PQsendQueryPrepared() # INSERT #1
PQflush()
PQsendQueryPrepared() # INSERT #2
PQflush()
...
PQsendQueryPrepared() # INSERT #500
PQpipelineSync()
PQflush()
PQconsumeInput()
PQgetResult()         # INSERT #1
PQgetResult()         # NULL
PQgetResult()         # INSERT #2
PQgetResult()         # NULL
...
PQgetResult()         # INSERT #500
PQgetResult()         # NULL
PQgetResult()         # PGRES_PIPELINE_SYNC

If, however, I execute it by checking for results before sending the
next INSERT, I get the following call sequence:

PQsendQueryPrepared() # INSERT #1
PQflush()
PQsendQueryPrepared() # INSERT #2
PQflush()
...
PQsendQueryPrepared() # INSERT #~400
PQflush()
PQconsumeInput()      # At this point select() indicates we can read.
PQgetResult()         # NULL (???)
PQgetResult()         # INSERT #1
PQgetResult()         # NULL
PQgetResult()         # INSERT #2
PQgetResult()         # NULL
...


What's strange here is that the first PQgetResult() call (marked with ???)
returns NULL instead of result for INSERT #1 as in the first call sequence.
Interestingly, if I skip it, the rest seems to progress as expected.
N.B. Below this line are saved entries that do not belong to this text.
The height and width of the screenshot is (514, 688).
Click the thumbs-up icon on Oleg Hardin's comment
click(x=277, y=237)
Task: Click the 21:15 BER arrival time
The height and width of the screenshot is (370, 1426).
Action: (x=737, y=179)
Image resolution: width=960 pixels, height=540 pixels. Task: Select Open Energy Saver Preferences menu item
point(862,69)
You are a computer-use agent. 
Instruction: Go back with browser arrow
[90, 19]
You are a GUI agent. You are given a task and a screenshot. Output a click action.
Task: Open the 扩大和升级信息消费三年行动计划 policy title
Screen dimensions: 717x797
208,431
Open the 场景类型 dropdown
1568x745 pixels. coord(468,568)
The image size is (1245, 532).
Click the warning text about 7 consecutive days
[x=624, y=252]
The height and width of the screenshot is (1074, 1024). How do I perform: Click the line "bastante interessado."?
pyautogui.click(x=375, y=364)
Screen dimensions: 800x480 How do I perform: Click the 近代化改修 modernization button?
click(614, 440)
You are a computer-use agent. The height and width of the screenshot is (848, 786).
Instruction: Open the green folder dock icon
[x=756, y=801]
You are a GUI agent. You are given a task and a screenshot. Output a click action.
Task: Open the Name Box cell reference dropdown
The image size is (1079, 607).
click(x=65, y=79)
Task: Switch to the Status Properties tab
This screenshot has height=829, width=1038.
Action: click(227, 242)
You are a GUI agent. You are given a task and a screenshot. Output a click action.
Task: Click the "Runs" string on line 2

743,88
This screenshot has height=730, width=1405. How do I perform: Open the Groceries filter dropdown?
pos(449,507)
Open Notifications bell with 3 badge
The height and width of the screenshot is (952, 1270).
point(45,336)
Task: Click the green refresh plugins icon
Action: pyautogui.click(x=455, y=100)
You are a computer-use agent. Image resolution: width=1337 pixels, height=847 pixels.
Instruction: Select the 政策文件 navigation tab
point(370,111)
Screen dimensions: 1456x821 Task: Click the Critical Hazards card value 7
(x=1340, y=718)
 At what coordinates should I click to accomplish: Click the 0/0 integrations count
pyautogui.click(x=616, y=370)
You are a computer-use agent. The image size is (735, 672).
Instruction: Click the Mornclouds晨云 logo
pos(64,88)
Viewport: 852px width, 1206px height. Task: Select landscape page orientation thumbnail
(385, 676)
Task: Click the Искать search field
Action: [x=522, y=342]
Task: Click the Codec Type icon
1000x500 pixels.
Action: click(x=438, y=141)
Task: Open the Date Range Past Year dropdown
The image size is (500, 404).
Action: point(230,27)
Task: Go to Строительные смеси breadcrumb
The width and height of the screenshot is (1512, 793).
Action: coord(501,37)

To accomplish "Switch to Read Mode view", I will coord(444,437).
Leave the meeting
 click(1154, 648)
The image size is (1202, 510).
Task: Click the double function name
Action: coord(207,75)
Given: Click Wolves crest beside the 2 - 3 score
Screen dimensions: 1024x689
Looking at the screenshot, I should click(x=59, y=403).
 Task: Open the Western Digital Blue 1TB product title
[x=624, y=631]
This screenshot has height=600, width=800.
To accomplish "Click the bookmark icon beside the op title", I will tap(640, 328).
Any idea what might be going on here? My hunch is that there is an issue
with libpq's state machine. In particular, in the second case, PQgetResult()
is called before the sync message is sent. Did you have a chance to test
such a scenario (i.e., a large pipeline where the first result is processed
before the PQpipelineSync() call)? Of course, this could very well be a bug
on my side or me misunderstanding something.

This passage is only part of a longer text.